Supply Chain

March 26, 2026
in Security, Supply Chain
7 min read

The litellm Supply Chain Attack Proves AI Cost Tools Need Fewer Dependencies, Not More

How we built AgentCost with 4 dependencies — and why that decision matters more than ever after March 24, 2026.

By Founder of AgentCost | March 26, 2026

On March 24, 2026, a routine pip install litellm became one of the most devastating supply chain attacks in AI infrastructure history.

For approximately three hours, versions 1.82.7 and 1.82.8 of litellm — a package downloaded 95 million times per month — silently exfiltrated SSH keys, AWS/GCP/Azure credentials, Kubernetes secrets, crypto wallets, CI/CD tokens, database passwords, and every API key stored in .env files. The malware didn't even need you to import litellm. Simply having it installed was enough — it executed on every Python process startup.

Andrej Karpathy called it "Software horror." Elon Musk quote-tweeted "Caveat emptor." The Hacker News thread hit 324 points. And every AI developer who read the news had the same thought: Am I affected?

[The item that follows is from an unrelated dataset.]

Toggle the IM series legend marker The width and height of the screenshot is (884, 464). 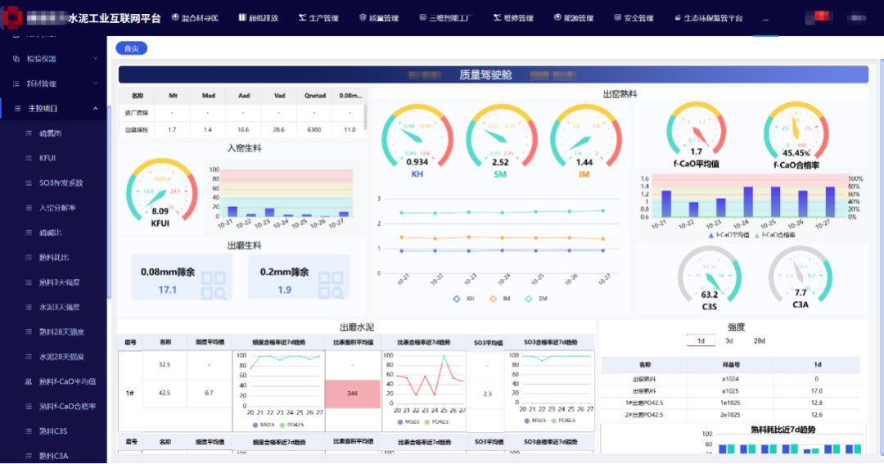493,299
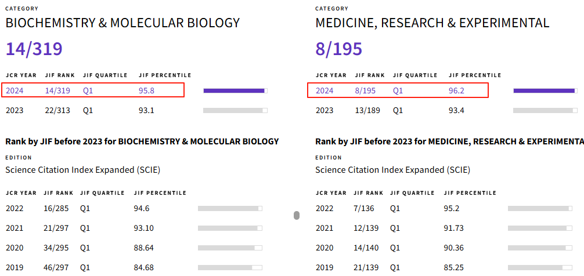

The answer, for a terrifyingly large number of teams, was yes.

What actually happened

The attack was the capstone of a coordinated campaign by a threat actor called TeamPCP. Here's the chain:

Step 1: TeamPCP compromised Aqua Security's Trivy — an open-source vulnerability scanner — by exploiting a GitHub Actions workflow vulnerability on March 19. They force-pushed malicious code to 75 of 76 version tags.

Step 2: litellm used Trivy in its own CI/CD pipeline for security scanning. When the compromised Trivy ran inside litellm's GitHub Actions workflow, TeamPCP harvested litellm's PyPI publishing token from the runner environment.

Step 3: With that token, they published two backdoored versions directly to PyPI, bypassing litellm's normal release process entirely.

The irony is brutal: a security scanner became the attack vector.

The payload was a three-stage weapon. Stage 1 harvested every credential it could find — SSH keys, cloud provider tokens, Kubernetes configs, environment variables, even cryptocurrency wallets. Stage 2 encrypted everything with AES-256 and exfiltrated it to models.litellm.cloud (a domain registered the day before, designed to look like legitimate litellm infrastructure). Stage 3 installed a persistent backdoor via systemd and, in Kubernetes environments, deployed privileged pods to every node in the cluster.

The attack was only discovered because the malware had a bug. Callum McMahon of FutureSearch was testing a Cursor MCP plugin that pulled litellm as a transitive dependency. The .pth file mechanism — which fires on every Python startup — created an accidental fork bomb that crashed his machine from RAM exhaustion. Without that bug, the credential stealer would have run silently for days or weeks.

As Karpathy noted: "So if the attacker didn't vibe code this attack it could have been undetected for many days or weeks."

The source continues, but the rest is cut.